The company has stated that its next generation of computing platforms for the notebook space, to be announced this week at its annual technology summit, will offer significant improvements in CPU performance as well as AI acceleration. How this will translate into more partners and more design wins for Qualcomm’s PC portfolio is up for debate, as the company has admittedly struggled to gain traction over the last few years. 

The final company worth calling out here is Nvidia
Clearly Nvidia is the king of AI and the company’s $1 trillion valuation is attributable to that. But what Nvidia is most known for is its massive GPUs and the server clusters using them to handle the necessary training of AI models and enabling companies like ChatGPT, Google, and Facebook to innovate with AI on a massive scale. It also has the most robust software ecosystem to enable AI processing of any technology company, with a multiyear head start over any competitor. 

We haven’t heard much from Nvidia when it comes to on-device, client AI. (Recently Nvidia disclosed a generative AI performance increase for its consumer GPUs.) Its GeForce products that power most gaming PCs on the planet are actually quite well-suited for high performance AI computing but are also quite expensive and use a lot of power.
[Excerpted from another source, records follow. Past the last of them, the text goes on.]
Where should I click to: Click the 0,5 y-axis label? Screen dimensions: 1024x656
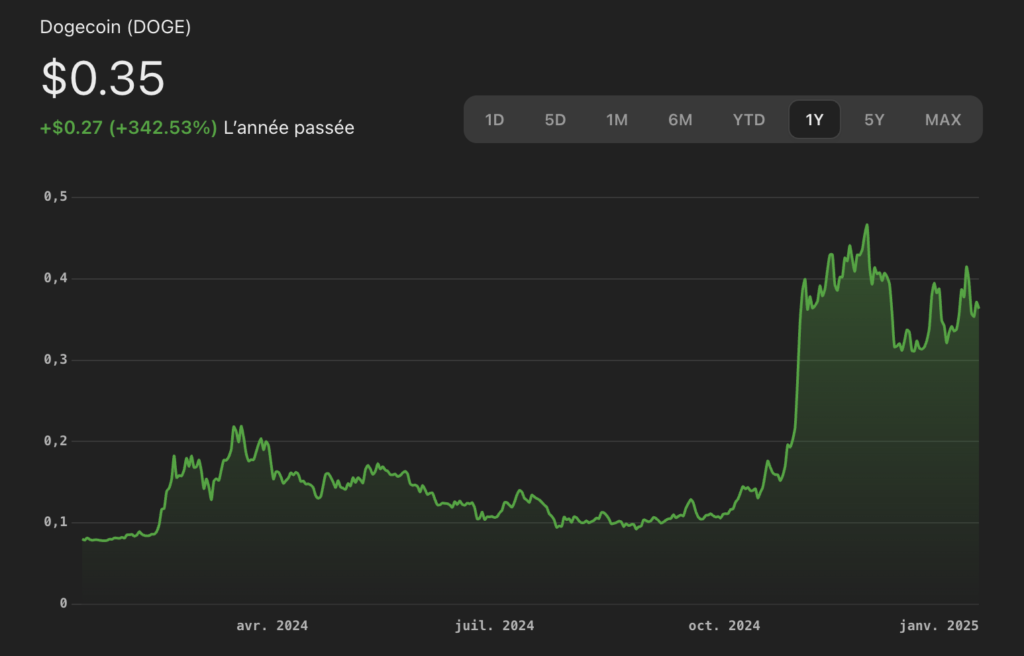coord(55,197)
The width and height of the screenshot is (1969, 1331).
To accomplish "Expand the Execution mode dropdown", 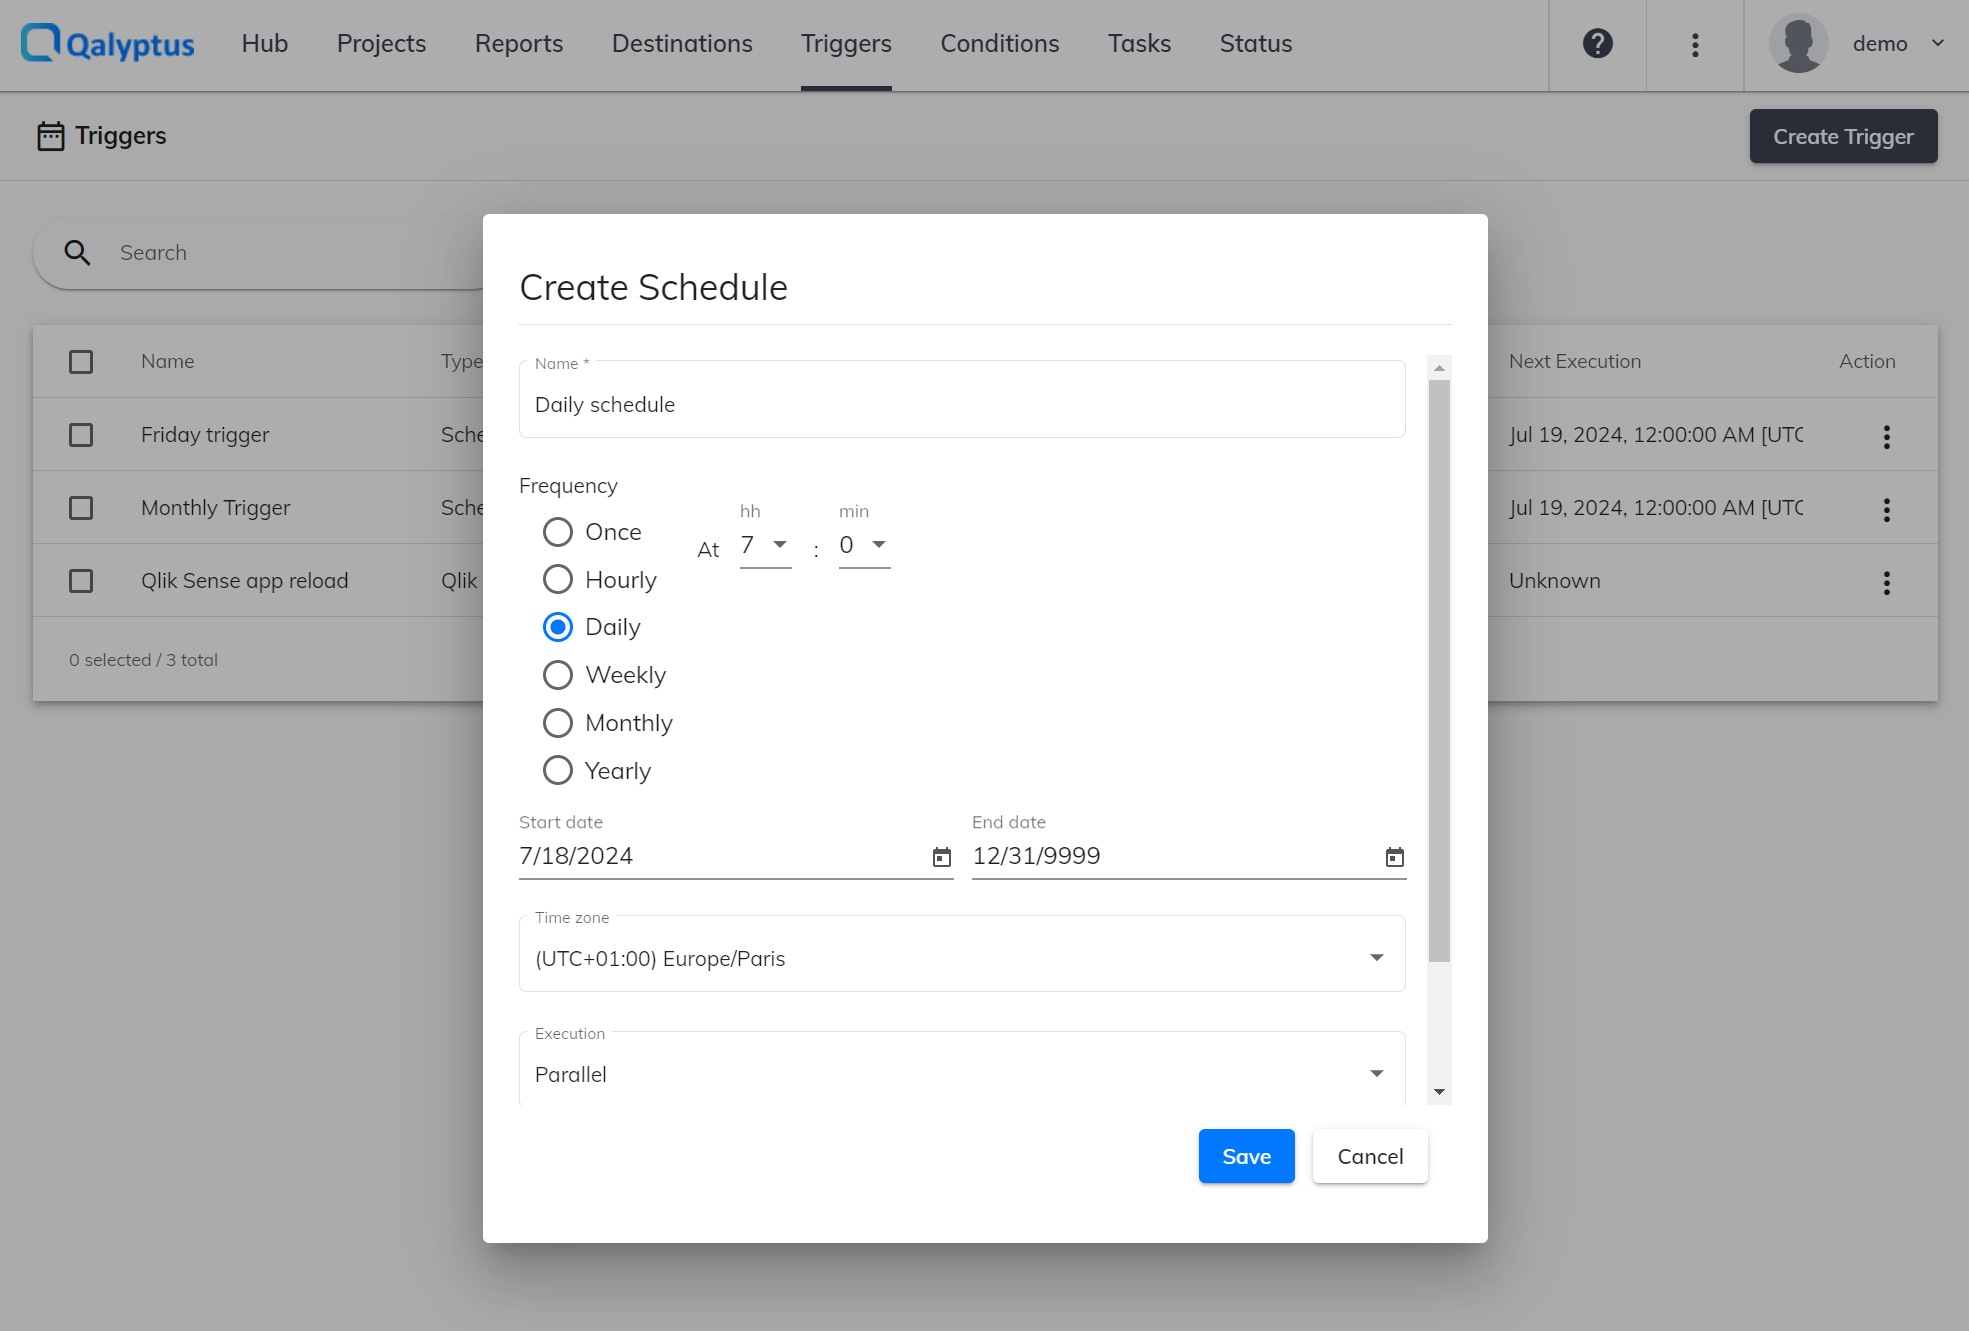I will [1377, 1074].
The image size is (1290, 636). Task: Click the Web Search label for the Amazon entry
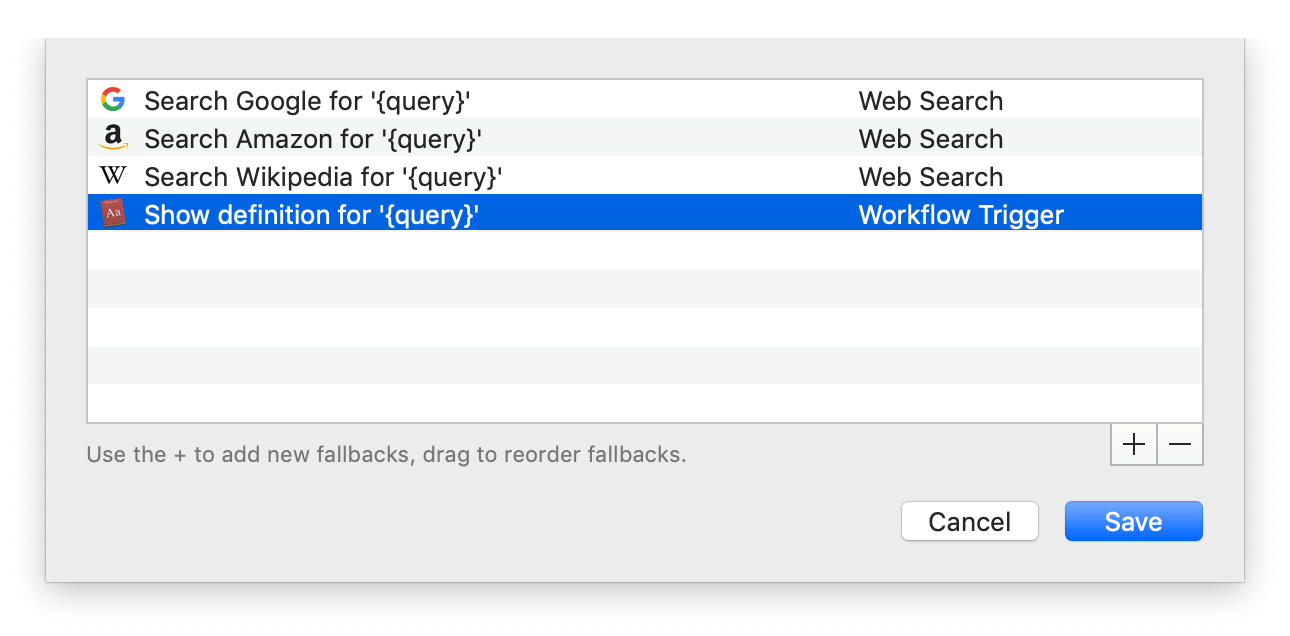pos(930,138)
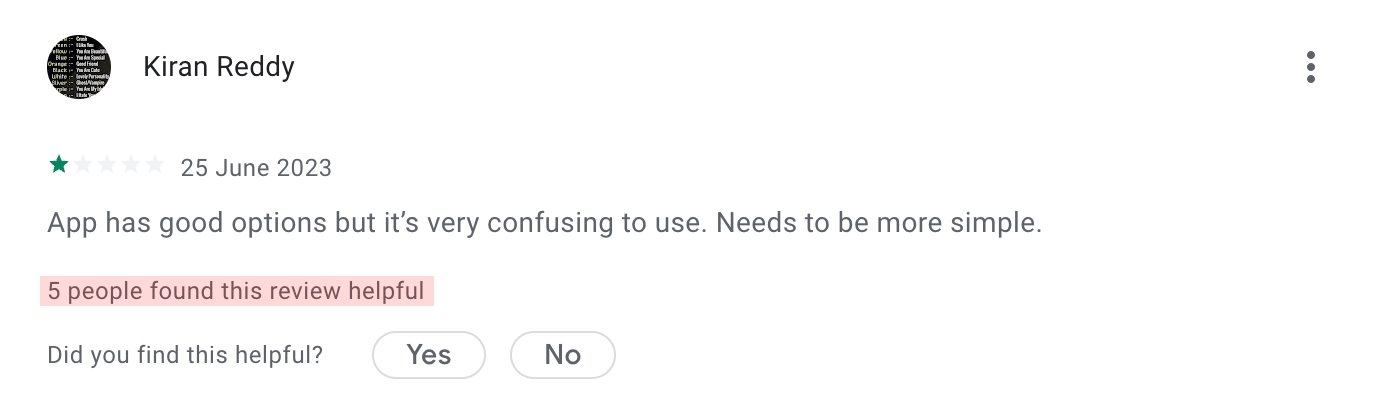Click the third grey rating star
This screenshot has height=400, width=1400.
point(107,165)
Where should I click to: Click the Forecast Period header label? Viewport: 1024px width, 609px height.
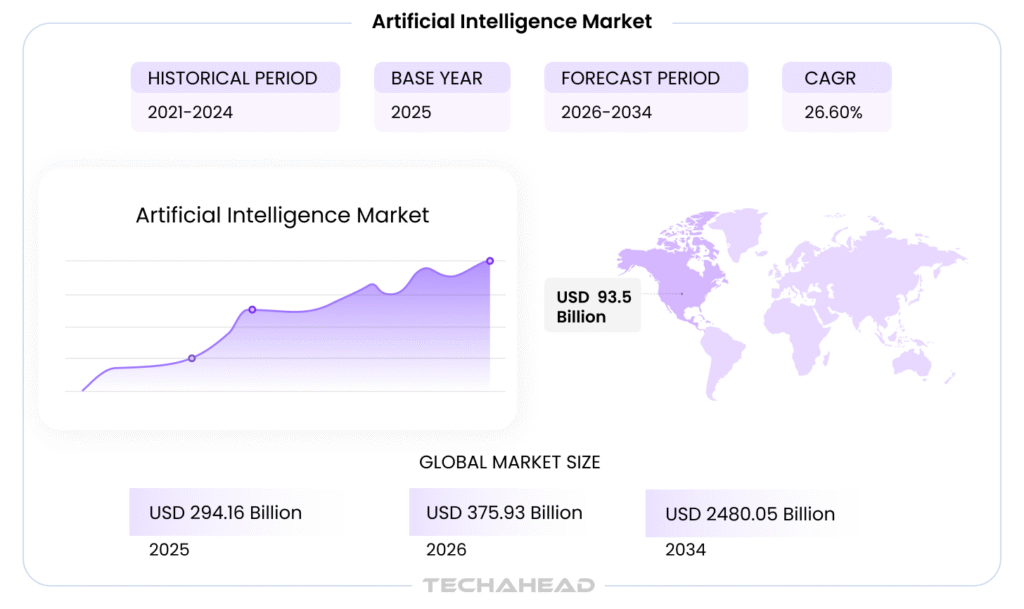640,78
Laptops that integrate GeForce GPUs could potentially be the best place for software developers and content creators to utilize AI applications. But unless Nvidia has plans for a low-cost, low-power chip that is built for AI specifically on consumer devices, there is a risk that it misses out on the massive opportunity that Intel, AMD, and Qualcomm are competing over.

I expect a lot of volatility in this market for the next several months and into 2024 in how consumers and client devices will operate with the coming AI tidal wave. Watch what Microsoft

has to say about how this will play out; its Windows and Office 365 Copilot technology are two of the biggest showcases for how AI will influence how we live and work. Every chip company will have to prove it commands technology that is the most powerful, most exciting, and most likely to change your daily computing habits.